Problem statement - Determine how many lines in the entries below contain "area", and output only that number.

Study material -
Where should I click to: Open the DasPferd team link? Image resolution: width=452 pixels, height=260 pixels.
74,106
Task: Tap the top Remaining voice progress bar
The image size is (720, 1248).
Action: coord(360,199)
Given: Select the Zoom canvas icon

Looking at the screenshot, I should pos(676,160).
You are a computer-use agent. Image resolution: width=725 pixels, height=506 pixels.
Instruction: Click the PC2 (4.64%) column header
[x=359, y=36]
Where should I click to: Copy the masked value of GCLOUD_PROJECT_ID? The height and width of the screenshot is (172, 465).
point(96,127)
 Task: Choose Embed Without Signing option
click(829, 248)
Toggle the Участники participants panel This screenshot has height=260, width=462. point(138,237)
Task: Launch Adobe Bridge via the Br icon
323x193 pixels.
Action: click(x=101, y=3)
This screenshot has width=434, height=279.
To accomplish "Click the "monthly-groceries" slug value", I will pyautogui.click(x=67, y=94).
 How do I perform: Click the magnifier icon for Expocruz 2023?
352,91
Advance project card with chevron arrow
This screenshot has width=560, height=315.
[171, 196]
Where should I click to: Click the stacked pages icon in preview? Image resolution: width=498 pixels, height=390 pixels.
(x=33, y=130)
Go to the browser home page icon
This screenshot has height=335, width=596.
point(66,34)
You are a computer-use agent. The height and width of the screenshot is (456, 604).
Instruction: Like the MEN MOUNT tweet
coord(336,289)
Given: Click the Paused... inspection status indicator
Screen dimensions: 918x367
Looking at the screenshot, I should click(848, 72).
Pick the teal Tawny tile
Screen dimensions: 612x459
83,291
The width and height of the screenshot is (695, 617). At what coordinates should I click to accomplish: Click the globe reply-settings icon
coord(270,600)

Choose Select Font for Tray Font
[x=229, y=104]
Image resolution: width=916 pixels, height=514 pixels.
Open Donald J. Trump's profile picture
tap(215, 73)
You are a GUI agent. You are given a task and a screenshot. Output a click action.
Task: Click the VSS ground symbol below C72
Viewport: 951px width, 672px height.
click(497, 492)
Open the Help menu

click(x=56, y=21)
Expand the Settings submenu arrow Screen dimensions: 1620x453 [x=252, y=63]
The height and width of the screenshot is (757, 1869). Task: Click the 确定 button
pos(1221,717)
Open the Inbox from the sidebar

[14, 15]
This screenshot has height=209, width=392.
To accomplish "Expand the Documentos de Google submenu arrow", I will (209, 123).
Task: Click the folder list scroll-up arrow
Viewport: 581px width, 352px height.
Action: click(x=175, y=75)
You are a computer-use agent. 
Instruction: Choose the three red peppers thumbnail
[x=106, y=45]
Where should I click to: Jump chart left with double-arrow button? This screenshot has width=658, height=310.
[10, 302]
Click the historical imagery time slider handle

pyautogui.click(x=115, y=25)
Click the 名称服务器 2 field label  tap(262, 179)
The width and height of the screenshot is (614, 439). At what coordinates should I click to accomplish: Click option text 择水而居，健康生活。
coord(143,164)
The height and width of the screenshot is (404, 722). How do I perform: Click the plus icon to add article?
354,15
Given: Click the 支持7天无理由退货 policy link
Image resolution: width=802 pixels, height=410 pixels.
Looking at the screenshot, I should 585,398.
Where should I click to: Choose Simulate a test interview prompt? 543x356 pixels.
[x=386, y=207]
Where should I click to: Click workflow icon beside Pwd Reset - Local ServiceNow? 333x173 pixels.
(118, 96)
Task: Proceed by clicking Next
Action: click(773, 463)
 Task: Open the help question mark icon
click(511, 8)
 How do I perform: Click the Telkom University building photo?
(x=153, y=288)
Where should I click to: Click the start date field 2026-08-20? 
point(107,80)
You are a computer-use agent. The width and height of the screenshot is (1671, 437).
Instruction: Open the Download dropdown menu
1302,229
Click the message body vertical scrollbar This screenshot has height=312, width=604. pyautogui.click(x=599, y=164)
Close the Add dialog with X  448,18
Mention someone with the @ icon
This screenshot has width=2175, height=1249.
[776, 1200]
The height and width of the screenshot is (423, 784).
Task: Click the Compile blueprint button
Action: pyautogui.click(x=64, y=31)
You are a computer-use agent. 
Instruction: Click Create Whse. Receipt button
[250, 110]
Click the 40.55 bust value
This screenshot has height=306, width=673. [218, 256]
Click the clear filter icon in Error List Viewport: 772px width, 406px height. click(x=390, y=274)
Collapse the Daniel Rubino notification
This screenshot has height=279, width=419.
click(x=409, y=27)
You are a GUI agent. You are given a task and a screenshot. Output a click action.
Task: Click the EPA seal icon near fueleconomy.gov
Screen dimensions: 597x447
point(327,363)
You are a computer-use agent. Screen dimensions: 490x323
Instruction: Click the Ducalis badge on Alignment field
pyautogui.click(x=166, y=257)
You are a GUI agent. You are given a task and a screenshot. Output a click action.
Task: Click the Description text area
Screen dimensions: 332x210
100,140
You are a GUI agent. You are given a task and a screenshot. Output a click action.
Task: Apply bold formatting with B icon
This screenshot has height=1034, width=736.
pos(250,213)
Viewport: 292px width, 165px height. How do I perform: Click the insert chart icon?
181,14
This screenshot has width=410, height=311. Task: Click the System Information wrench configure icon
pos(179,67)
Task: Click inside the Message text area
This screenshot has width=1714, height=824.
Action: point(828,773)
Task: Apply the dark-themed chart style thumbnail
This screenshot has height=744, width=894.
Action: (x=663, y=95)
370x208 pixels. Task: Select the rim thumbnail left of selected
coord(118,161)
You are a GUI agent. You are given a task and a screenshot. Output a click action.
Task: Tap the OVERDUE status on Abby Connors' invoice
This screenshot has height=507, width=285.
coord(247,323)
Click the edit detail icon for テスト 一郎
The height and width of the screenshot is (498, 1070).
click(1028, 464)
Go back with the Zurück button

Answer for this exercise - 2